In 2016, RWM set up a Working Group which works as an experimental laboratory, developing projects such as a collective sound library music, and setting up a varied range of inter-institutional collaborations.

== Projects ==
- Son[i]a: A line of programming based on short audio capsules that allow different cultural agents to speak in their own voice: directors, curators, artists, guest speakers and programmers.
- Quaderns d'Àudio (Audio Notebooks): Essays that broaden the areas of interest of Ràdio Web MACBA. QA is a collection of publications of texts related to RWM programming. Its aim is to complement the lines of work developed by the radio by making unpublished materials available, and also through the critical edition of hard-to-find texts that are important for understanding and exploring sound art. The texts are presented in downloadable, printable PDF format, and the layout allows different forms of assemblage: from basic stapling to Japanese binding, so that the end result can be similar to a conventional publication.
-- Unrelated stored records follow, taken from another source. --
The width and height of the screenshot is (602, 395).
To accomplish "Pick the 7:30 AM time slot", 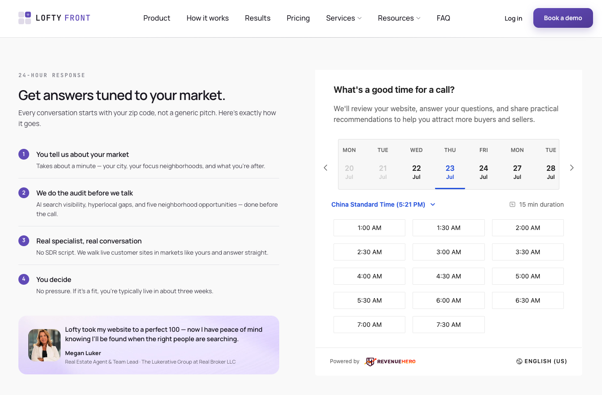I will (448, 325).

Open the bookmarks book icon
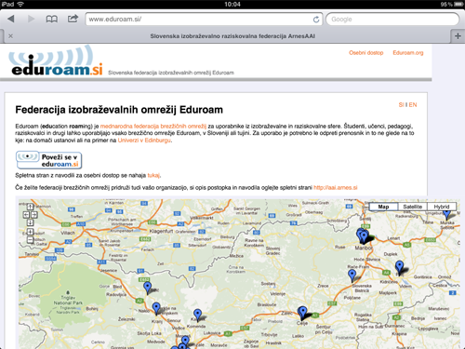pos(51,20)
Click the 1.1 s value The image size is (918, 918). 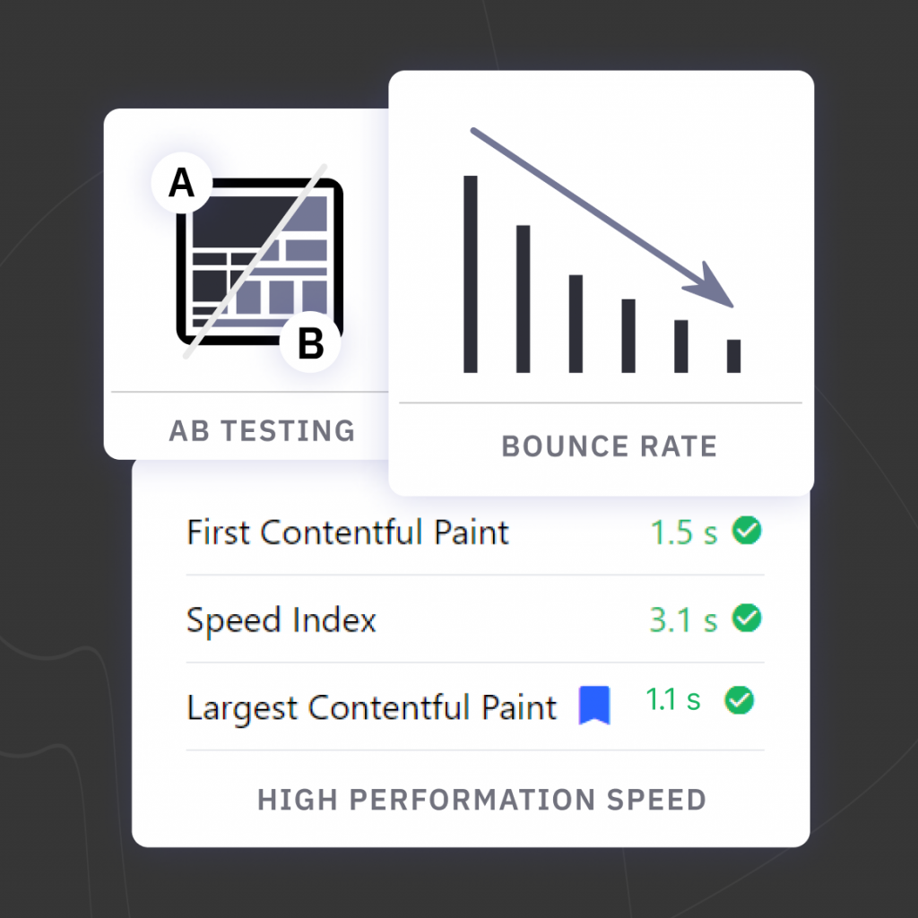[x=672, y=699]
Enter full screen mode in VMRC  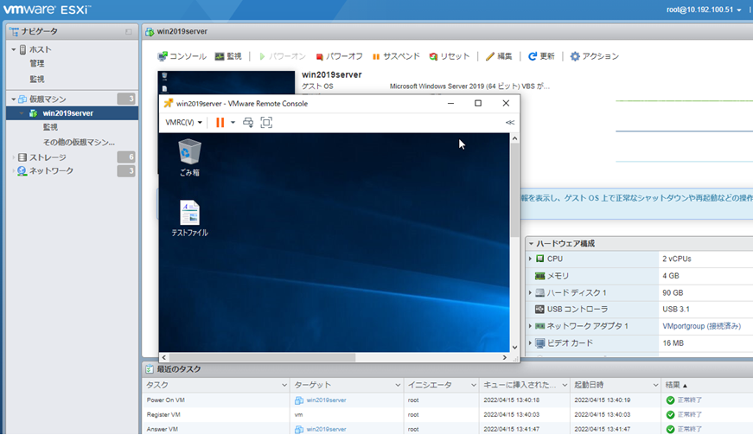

- Curatorial: A programming line that explores sound art through specifically commissioned works by artists such as Felix Kubin, Jon Leidecker (Wobbly), Marcus Schmickler, Chris Cutler, Florian Hecker, Barbara Held and Pilar Subirà.
- Specials: A series of programmes that focus on projects by artists and curators who have some kind of link to the Museum's Collection or the Museum programming.
- Research: Explores some of the key moments and figures in the contemporary sound world, through specific commissioned works by artists such as Roc Jiménez de Cisneros, Mark Fell and Joe Gilmore.
- Extra: A hybrid (audio + text) programming line that brings to light and documents research processes stemming from the other lines of programming. It includes deleted scenes, conversations with interviewees and transcripts.

== Awards and accolades ==
The RWM project has become an international benchmark in its field. It has received numerous awards for innovation in the dissemination of artistic content, including the Museums and the Web Best of the Web 2009 Podcast Award for the best podcast in the sector. Also in 2009, RWM had 18,000 hits and around 36,000 page views, from 90 different countries, with a strong presence in the United States and in Spain. The project has also spread to the world of traditional radio, with a range of collaborations with radio stations around the world, from Mexico to New Zealand. The project has also been presented in international conferences such as MuseumNext 2012, FIEC II and 'V Encuentro sobre Redes en Museos y Centros de Arte 2015. An interview on the project has also been featured in the #OpenCurating project by Latitudes and RWM.